Mrs. Tarleton was both hurt and offended at this, and immediately after the party, commenced talking about it and mis-stating the whole transaction, so as not to appear so much to blame as she really was. Mrs. Bates, on the contrary, said little on the subject, except to a few very intimate friends, and to those who made free to ask her about it, to whom she said, after giving fairly the cause of complaint against Mrs. Tarleton–“I spoke to her coldly because I wished our more intimate acquaintance to cease. Her conduct was unworthy of a lady, and therefore I cannot and will not consider her among my friends. No apologies, if she would even make them, could change the wrong spirit from which she acted, or make her any more worthy of my confidence, esteem or love.”
“But you will surely forgive her?” said one.
“The wrong done to me I am ready enough to forgive, for it is but a trifling matter; but the violation of confidence and departure from a truly honest principle, of which she has been guilty, I cannot forgive, for they are not sins against me, but against Heaven’s first and best laws.”
But that did not satisfy some. Persons calling themselves mutual friends strove hard to reconcile what they were pleased to call a misunderstanding in which “both were to blame.” But it availed not. To their interference, Mrs. Bates usually replied–“If it will be any satisfaction to Mrs. Tarleton to be recognized by me and treated kindly and politely in company, I will most cheerfully yield her all that; but I cannot feel towards her as heretofore, because I have been deceived in her, and find her to be governed by principles that I cannot approve. We can never again be on terms of intimacy.”

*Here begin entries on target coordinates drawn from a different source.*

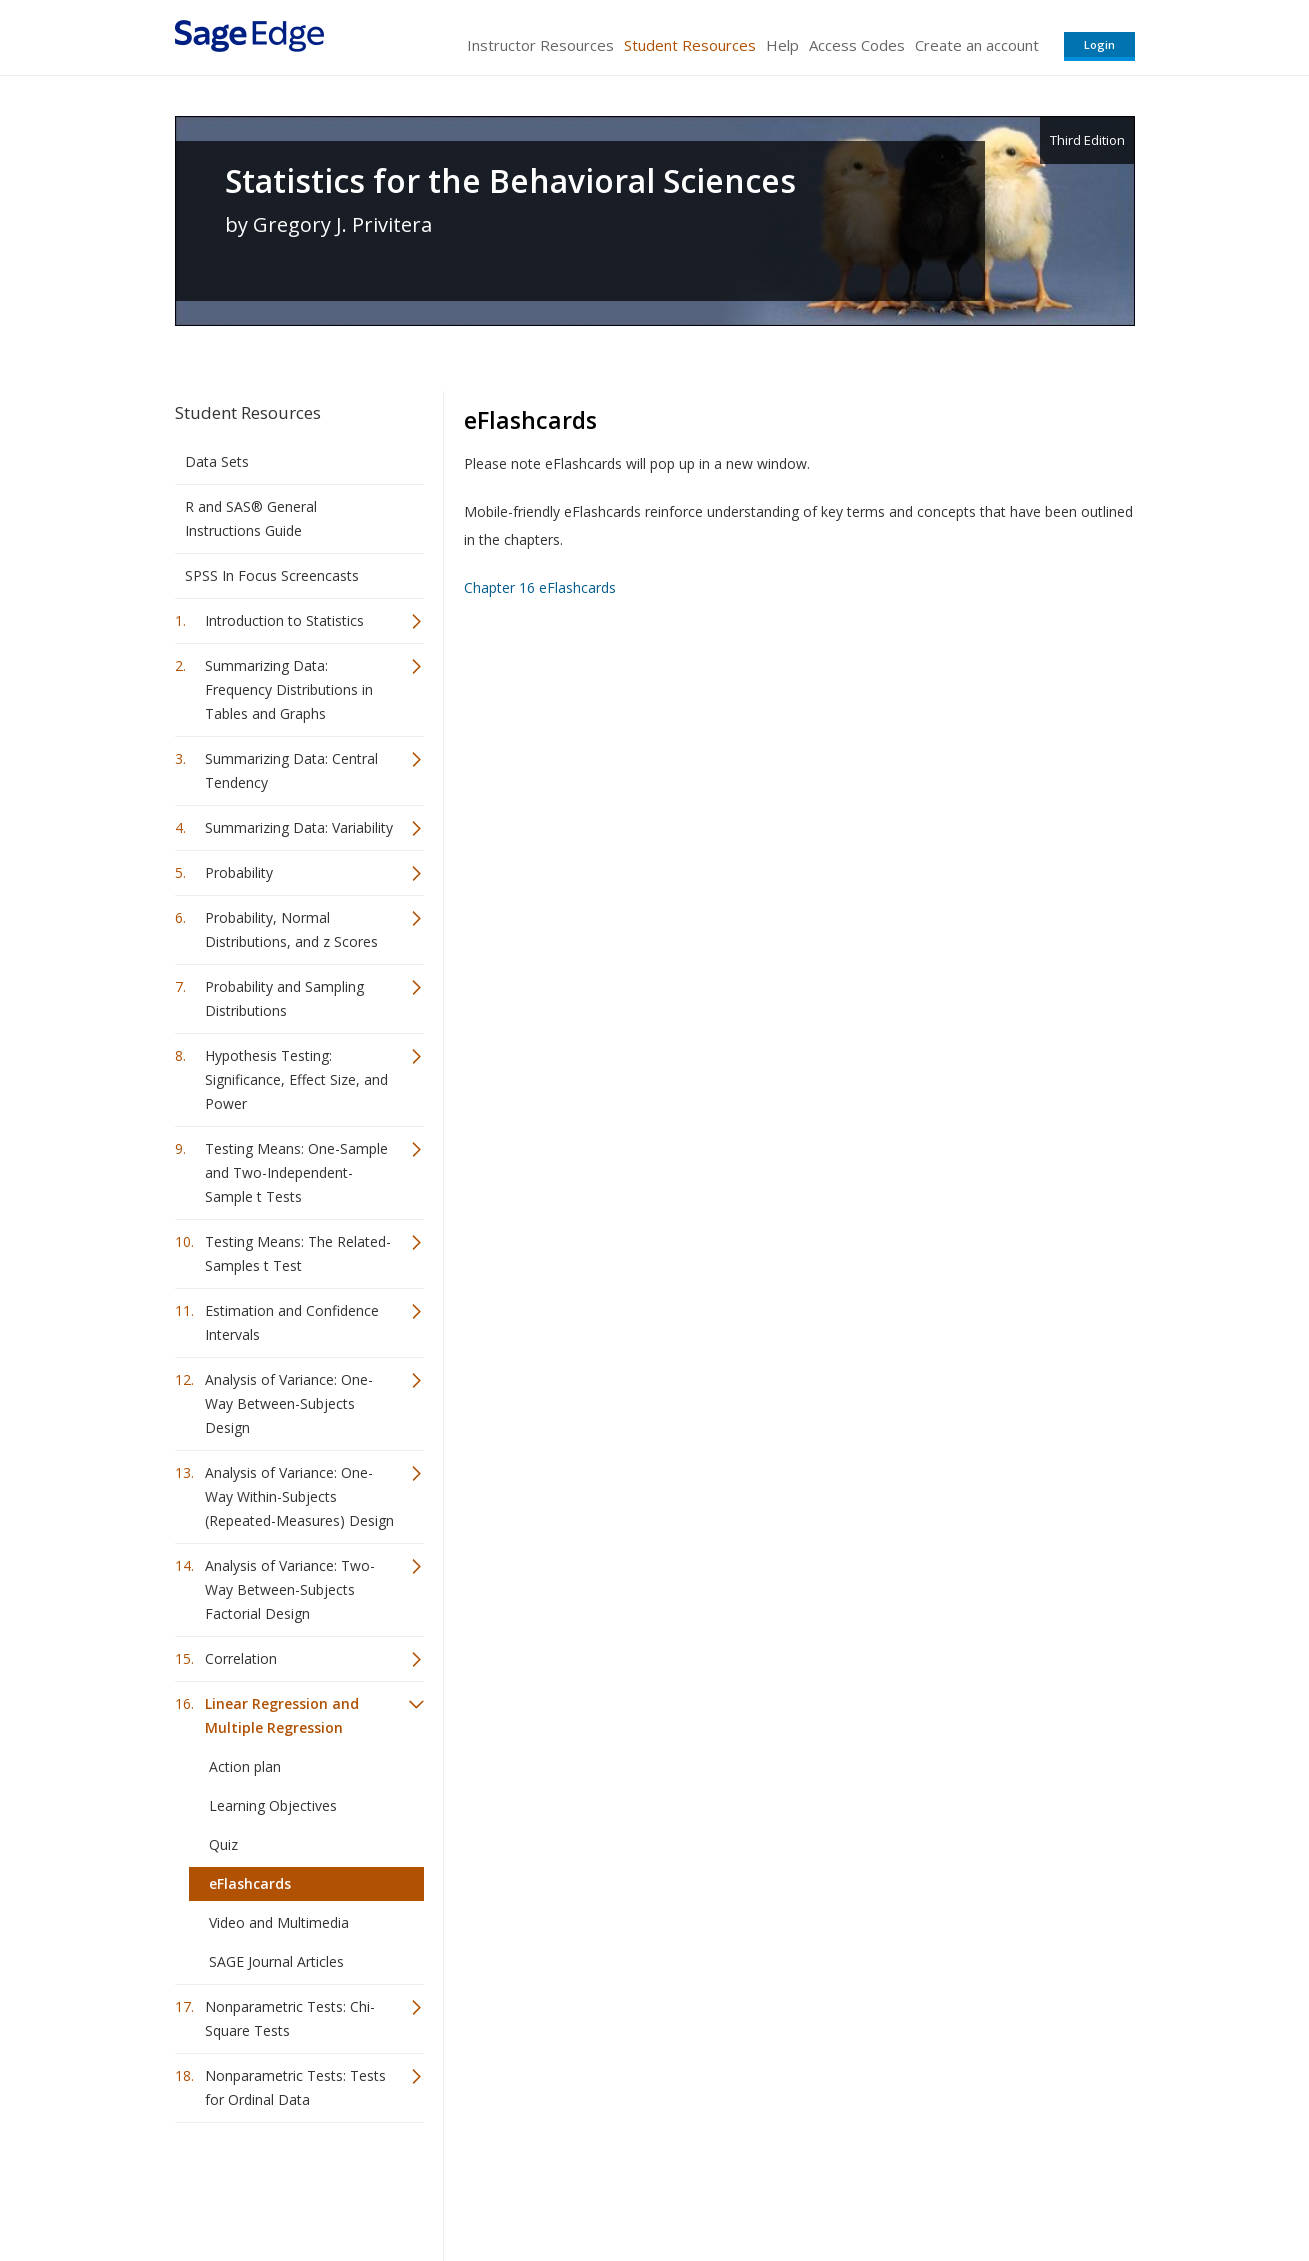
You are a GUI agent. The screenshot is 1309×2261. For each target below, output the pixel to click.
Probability (239, 872)
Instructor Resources (540, 45)
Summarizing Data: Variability (299, 827)
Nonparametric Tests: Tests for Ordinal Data (295, 2087)
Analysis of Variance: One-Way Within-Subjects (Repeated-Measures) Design (299, 1496)
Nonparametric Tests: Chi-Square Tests (290, 2018)
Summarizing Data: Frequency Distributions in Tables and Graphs (289, 689)
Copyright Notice (891, 2186)
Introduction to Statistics (284, 620)
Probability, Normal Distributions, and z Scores (291, 929)
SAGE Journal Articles (276, 1961)
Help (782, 45)
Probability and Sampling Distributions (284, 998)
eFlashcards (250, 1883)
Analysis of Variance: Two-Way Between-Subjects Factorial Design (290, 1589)
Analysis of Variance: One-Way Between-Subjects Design (289, 1403)
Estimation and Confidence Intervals (292, 1322)
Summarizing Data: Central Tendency (291, 770)
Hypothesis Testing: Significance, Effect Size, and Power (296, 1079)
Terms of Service (769, 2186)
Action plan (245, 1766)
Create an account (977, 45)
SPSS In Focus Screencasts (272, 575)
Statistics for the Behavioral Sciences (510, 181)
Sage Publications (289, 2186)
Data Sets (217, 461)
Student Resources (690, 45)
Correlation (241, 1658)
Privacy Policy (1003, 2186)
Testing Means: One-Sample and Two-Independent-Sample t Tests (296, 1172)
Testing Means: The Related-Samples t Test (298, 1253)
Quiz (223, 1844)
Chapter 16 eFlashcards (540, 587)
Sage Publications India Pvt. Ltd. (465, 2186)
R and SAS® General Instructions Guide (251, 518)
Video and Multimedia (279, 1922)
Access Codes (857, 45)
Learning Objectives (273, 1805)
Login (1099, 44)
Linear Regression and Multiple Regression (282, 1715)
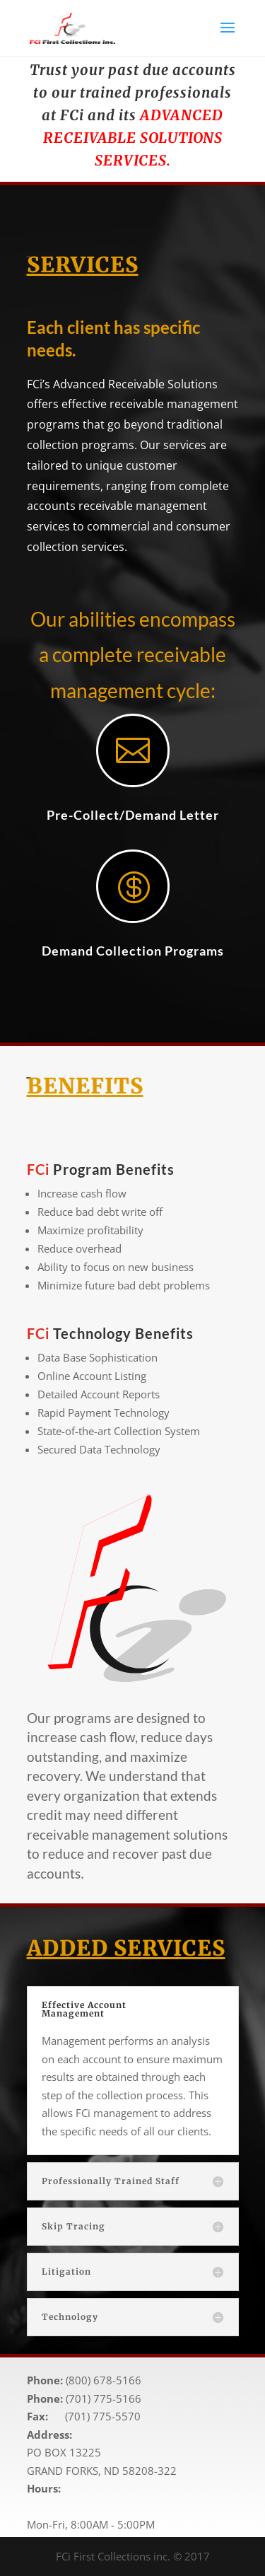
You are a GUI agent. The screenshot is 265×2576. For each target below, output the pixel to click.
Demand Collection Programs (133, 950)
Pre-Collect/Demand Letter (133, 815)
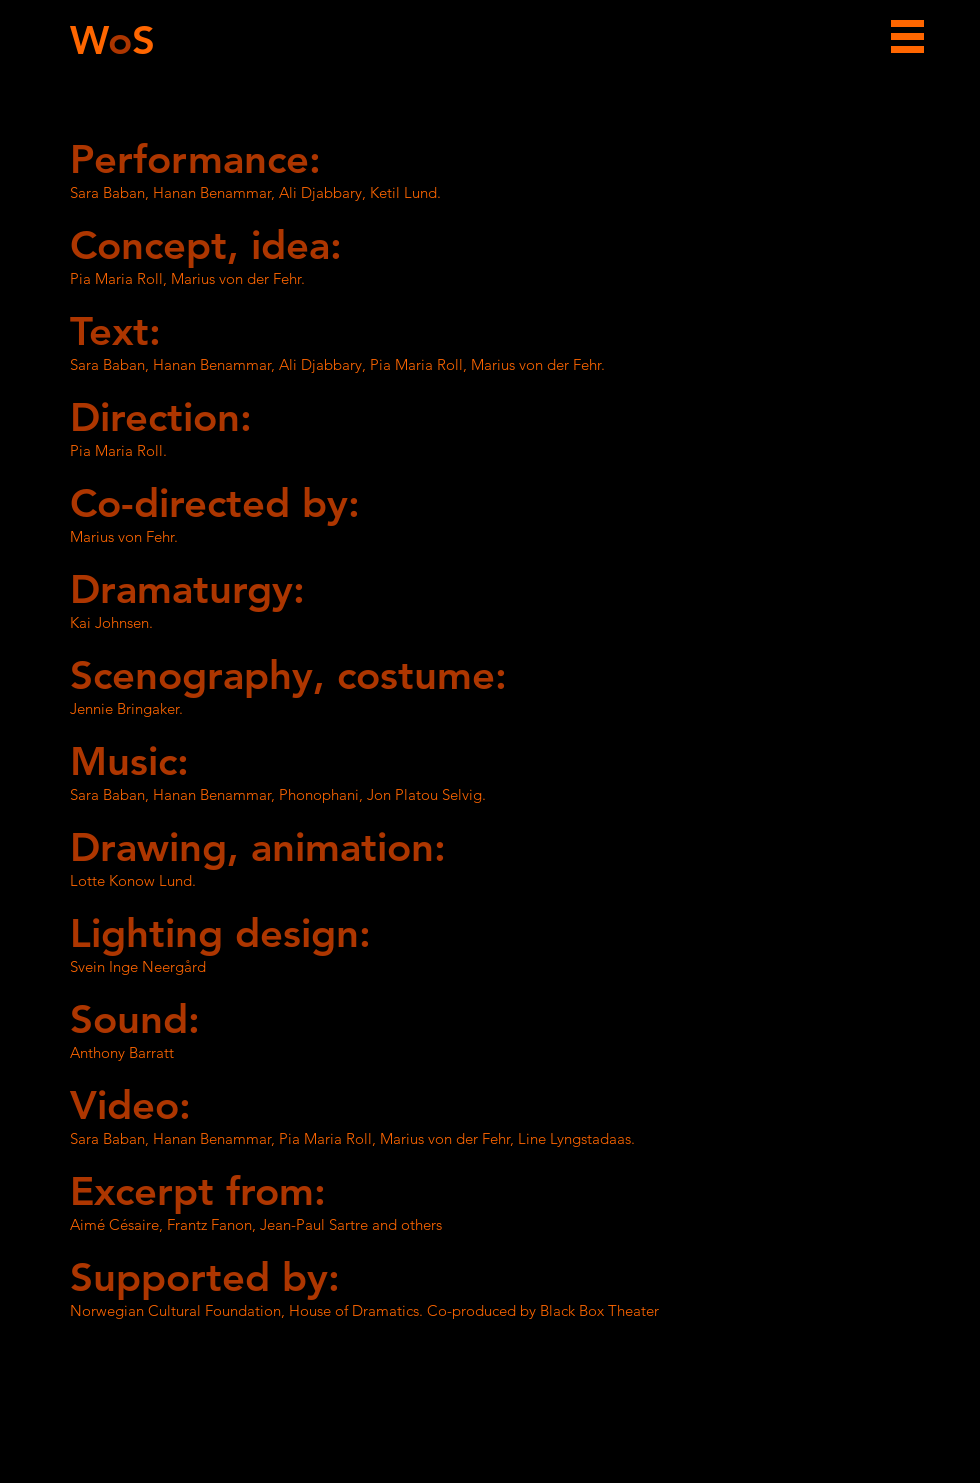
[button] (907, 36)
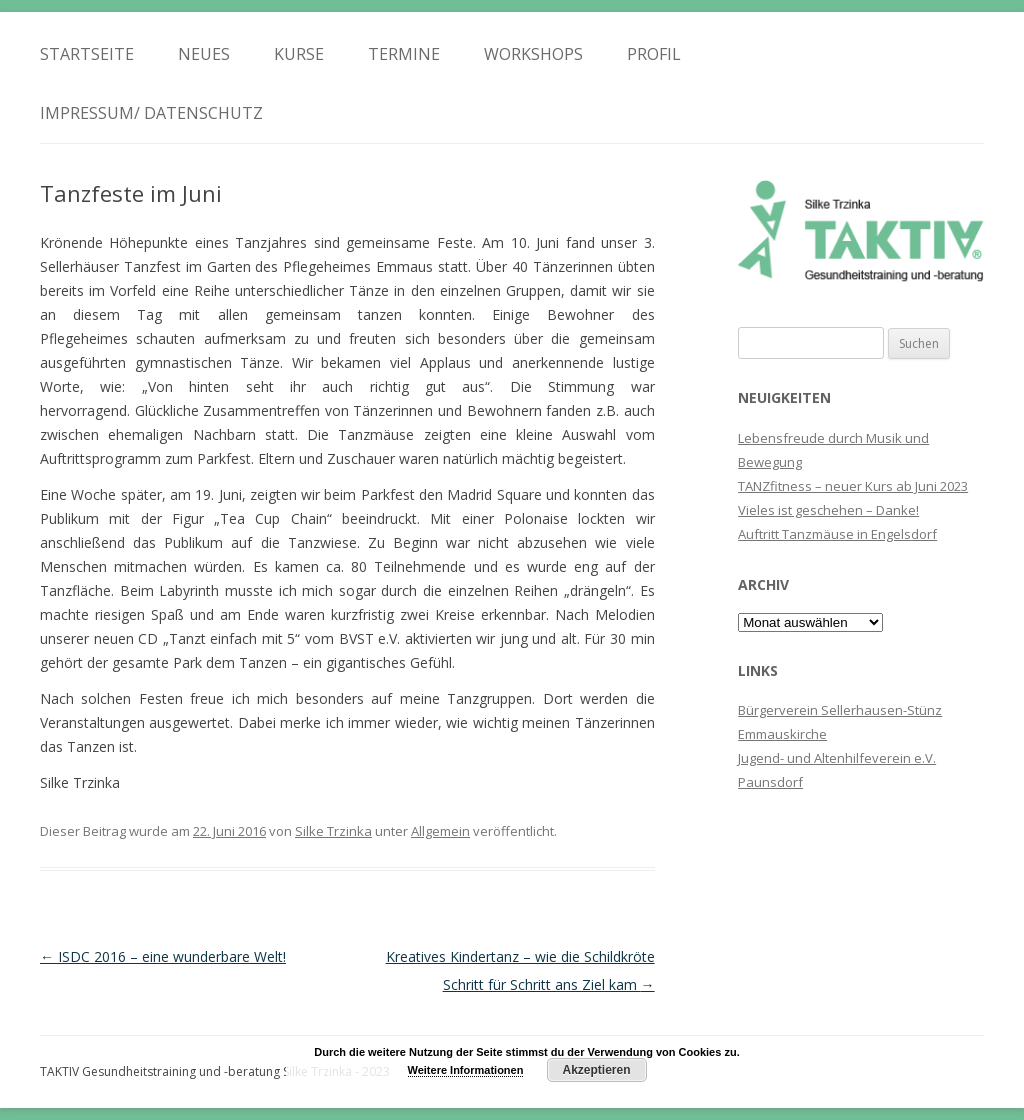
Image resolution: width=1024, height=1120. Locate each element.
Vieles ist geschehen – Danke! (828, 510)
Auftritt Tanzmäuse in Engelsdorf (837, 534)
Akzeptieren (596, 1070)
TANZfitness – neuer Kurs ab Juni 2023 (853, 486)
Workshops (533, 54)
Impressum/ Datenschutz (151, 113)
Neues (204, 54)
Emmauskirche (782, 734)
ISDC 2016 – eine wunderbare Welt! (163, 956)
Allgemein (440, 831)
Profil (654, 54)
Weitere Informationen (466, 1070)
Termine (404, 54)
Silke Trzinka (333, 831)
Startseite (87, 54)
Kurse (299, 54)
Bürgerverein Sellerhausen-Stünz (840, 710)
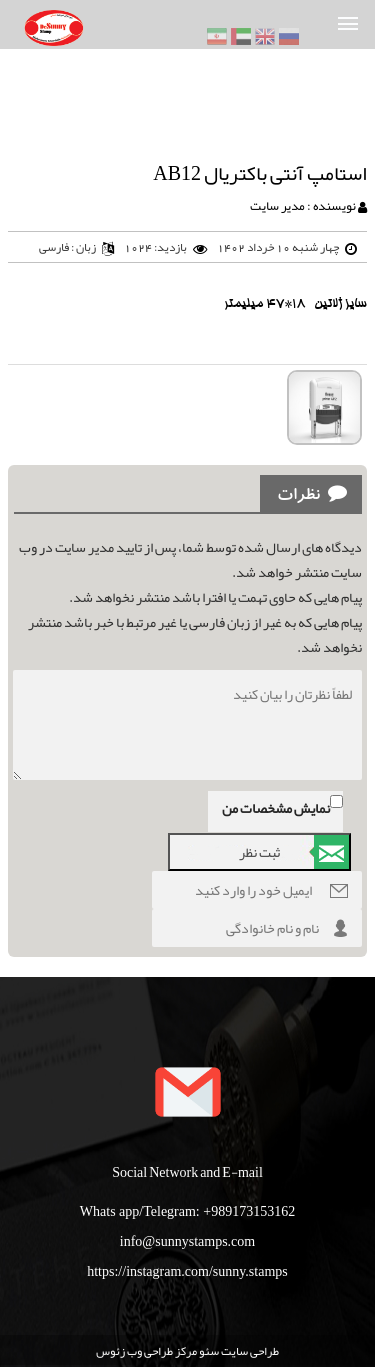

But it was impossible to make some understand the difference between acting from principle and wounded pride. The version given by Mrs. Tarleton was variously modified as it passed from mouth to mouth, until it made Mrs. Bates almost as much to blame as herself, and finally, as the coldness continued until all intercourse at last ceased, it was pretty generally conceded, except by a very few, that “both were about equally to blame.”
The reader can now make up his own mind on the subject from what has been related. For our part, we do not think Mrs. Bates at all to blame in at once withdrawing herself from intimate association with such a woman as Mrs. Tarleton showed herself to be, and we consider that a false charity which would seek to interfere with or set aside the honest indignation that should always be felt in similar cases of open betrayal of confidence and violation of honest and honorable principles.
We have chosen a very simple and commonplace incident upon which to “hang a moral.”–But it is in the ordinary pursuits of business and pleasure where the true character is most prone to exhibit itself, and we must go there if we would read the book of human life aright.